*WHAT IS EXPECTED*. Go from the first line below to the one with "Inicio (31, 243)" and print each line exactly.

#### DATA EXTRACTS ####

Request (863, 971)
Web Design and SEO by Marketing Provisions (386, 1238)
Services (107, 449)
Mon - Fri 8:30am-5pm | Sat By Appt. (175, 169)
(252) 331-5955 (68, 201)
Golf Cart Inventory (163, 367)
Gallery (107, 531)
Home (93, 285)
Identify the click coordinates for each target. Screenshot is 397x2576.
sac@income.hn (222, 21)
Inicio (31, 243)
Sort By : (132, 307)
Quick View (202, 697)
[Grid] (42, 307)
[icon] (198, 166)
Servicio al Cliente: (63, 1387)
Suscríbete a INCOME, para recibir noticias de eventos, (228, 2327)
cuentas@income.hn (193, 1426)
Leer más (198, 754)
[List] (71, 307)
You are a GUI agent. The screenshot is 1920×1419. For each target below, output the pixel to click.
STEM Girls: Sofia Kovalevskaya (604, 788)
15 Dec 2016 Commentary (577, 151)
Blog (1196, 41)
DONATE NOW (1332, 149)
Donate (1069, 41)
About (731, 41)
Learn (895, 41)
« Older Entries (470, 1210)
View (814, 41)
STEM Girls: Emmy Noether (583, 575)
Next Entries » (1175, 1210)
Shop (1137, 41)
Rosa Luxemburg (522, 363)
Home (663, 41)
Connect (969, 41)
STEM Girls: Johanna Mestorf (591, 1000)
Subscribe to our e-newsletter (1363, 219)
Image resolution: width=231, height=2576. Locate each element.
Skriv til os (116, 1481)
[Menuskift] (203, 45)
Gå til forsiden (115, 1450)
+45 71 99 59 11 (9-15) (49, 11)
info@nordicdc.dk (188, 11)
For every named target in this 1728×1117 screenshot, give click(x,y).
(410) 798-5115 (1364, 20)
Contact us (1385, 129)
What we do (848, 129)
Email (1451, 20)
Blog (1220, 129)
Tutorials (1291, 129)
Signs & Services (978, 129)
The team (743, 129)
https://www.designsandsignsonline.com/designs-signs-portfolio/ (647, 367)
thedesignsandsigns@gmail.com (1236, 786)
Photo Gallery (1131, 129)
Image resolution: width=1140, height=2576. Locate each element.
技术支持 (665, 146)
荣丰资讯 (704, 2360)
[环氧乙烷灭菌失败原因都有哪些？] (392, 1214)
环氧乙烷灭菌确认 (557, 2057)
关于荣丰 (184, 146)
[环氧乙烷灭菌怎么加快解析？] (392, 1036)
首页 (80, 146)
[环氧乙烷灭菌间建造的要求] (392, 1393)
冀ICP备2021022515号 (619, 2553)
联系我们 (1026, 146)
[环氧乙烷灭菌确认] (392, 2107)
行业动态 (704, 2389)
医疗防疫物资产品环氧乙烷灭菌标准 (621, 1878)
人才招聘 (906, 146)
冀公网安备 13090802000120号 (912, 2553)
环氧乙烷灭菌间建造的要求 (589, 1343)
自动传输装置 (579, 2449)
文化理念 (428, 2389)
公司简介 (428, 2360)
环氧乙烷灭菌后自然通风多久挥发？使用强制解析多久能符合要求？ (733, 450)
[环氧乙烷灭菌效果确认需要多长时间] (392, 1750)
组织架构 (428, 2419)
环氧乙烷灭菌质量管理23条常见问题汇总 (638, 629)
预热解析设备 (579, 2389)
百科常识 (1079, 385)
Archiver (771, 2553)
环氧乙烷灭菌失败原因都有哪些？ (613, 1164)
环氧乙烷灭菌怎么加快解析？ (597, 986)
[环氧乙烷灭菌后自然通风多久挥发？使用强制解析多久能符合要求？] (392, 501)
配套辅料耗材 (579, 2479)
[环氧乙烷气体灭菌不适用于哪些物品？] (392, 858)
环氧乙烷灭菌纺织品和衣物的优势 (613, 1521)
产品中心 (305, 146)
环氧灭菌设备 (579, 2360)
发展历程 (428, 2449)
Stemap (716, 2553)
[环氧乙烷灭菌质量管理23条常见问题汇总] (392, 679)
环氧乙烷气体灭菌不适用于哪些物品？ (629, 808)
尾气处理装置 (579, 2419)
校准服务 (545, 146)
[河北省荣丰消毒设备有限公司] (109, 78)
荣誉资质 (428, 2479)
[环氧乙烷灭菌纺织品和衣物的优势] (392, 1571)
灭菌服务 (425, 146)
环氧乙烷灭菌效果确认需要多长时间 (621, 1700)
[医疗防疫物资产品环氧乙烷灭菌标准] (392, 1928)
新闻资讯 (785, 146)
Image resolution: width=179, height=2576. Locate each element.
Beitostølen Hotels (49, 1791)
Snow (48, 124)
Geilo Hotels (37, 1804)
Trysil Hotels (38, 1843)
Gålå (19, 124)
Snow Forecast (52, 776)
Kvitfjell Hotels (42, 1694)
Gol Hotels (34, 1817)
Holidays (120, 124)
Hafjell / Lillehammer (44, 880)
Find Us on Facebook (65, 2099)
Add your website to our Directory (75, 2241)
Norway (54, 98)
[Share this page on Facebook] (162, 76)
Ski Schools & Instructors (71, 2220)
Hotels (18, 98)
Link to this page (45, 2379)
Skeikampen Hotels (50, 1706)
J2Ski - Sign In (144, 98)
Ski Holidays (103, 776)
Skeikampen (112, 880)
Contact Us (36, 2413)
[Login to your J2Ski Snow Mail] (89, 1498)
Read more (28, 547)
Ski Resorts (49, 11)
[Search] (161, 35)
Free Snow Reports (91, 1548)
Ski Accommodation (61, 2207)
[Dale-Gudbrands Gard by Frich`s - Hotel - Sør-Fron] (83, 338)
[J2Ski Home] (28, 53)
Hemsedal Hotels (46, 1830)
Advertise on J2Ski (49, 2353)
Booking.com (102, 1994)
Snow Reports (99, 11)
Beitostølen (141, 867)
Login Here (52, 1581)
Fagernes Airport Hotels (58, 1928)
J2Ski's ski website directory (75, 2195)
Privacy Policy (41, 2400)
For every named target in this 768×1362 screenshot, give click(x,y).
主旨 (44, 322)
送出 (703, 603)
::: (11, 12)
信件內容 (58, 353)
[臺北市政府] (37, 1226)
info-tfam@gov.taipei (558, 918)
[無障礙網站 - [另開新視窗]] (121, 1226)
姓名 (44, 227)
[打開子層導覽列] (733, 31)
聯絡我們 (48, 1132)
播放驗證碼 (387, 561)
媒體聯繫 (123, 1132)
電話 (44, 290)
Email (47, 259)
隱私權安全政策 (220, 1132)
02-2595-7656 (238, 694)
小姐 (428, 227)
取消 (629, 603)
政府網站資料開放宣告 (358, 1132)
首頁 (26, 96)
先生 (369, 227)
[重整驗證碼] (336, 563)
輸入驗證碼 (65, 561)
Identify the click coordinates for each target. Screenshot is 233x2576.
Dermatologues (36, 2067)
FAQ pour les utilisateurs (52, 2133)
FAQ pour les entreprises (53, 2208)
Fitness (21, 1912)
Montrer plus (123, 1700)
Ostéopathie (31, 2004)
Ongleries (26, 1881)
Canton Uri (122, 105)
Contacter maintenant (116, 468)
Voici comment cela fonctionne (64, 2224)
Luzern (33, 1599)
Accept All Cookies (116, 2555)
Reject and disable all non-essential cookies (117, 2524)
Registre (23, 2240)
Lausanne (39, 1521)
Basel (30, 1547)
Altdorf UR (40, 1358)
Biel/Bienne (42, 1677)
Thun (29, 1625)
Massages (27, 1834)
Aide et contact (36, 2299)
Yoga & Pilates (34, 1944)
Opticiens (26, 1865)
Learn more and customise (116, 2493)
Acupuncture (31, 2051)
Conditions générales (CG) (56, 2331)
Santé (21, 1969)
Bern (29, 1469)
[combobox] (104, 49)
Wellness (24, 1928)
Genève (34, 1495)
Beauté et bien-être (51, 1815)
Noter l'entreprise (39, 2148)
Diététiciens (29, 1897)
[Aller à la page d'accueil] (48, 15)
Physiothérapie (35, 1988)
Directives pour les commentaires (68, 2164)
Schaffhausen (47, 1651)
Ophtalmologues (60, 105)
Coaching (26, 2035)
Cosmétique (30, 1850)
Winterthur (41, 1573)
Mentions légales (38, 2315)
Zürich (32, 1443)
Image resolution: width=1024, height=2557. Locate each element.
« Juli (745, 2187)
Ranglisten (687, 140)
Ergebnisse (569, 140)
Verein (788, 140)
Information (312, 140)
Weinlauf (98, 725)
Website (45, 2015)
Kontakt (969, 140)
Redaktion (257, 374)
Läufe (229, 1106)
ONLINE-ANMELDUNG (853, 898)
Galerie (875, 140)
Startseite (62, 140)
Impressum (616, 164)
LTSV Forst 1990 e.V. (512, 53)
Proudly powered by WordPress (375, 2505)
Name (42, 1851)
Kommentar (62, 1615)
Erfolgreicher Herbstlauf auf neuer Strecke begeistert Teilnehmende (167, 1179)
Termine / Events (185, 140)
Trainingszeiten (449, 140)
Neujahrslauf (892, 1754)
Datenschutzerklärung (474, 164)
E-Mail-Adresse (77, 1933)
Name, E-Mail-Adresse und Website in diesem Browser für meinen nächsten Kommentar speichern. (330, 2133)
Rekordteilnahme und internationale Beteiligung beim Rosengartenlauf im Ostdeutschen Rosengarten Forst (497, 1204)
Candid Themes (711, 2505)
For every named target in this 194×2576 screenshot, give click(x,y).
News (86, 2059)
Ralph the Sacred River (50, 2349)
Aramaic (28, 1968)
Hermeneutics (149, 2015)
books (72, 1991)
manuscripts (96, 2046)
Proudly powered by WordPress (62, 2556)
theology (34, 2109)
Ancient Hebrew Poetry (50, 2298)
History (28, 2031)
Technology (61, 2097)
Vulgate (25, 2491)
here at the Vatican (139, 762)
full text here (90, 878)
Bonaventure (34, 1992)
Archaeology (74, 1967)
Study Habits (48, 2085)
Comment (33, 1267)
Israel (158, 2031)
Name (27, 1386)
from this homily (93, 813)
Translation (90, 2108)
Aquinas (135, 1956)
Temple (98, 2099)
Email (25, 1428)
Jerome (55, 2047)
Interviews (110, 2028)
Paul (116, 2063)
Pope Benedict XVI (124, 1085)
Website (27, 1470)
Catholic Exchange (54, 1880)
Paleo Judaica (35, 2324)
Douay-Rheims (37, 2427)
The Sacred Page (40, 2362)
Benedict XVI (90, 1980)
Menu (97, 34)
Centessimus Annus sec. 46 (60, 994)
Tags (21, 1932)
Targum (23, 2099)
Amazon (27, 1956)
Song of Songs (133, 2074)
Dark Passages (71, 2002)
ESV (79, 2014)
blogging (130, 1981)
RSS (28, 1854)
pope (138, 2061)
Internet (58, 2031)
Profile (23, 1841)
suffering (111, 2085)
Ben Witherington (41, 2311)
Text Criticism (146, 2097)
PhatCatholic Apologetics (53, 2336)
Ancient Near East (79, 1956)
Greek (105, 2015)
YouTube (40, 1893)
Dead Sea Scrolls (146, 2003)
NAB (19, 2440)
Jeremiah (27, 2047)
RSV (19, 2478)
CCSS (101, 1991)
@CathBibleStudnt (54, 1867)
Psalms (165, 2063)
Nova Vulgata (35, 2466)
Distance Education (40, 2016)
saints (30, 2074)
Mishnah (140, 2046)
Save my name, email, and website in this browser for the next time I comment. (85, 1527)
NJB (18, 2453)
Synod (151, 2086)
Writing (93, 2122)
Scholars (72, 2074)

####

*RESPONSE TO THE TASK*.
Request (863, 971)
Web Design and SEO by Marketing Provisions (386, 1238)
Services (107, 449)
Mon - Fri 8:30am-5pm | Sat By Appt. (175, 169)
(252) 331-5955 (68, 201)
Golf Cart Inventory (163, 367)
Gallery (107, 531)
Home (93, 285)
Identify the click coordinates for each target. Screenshot is 397x2576.
sac@income.hn (222, 21)
Inicio (31, 243)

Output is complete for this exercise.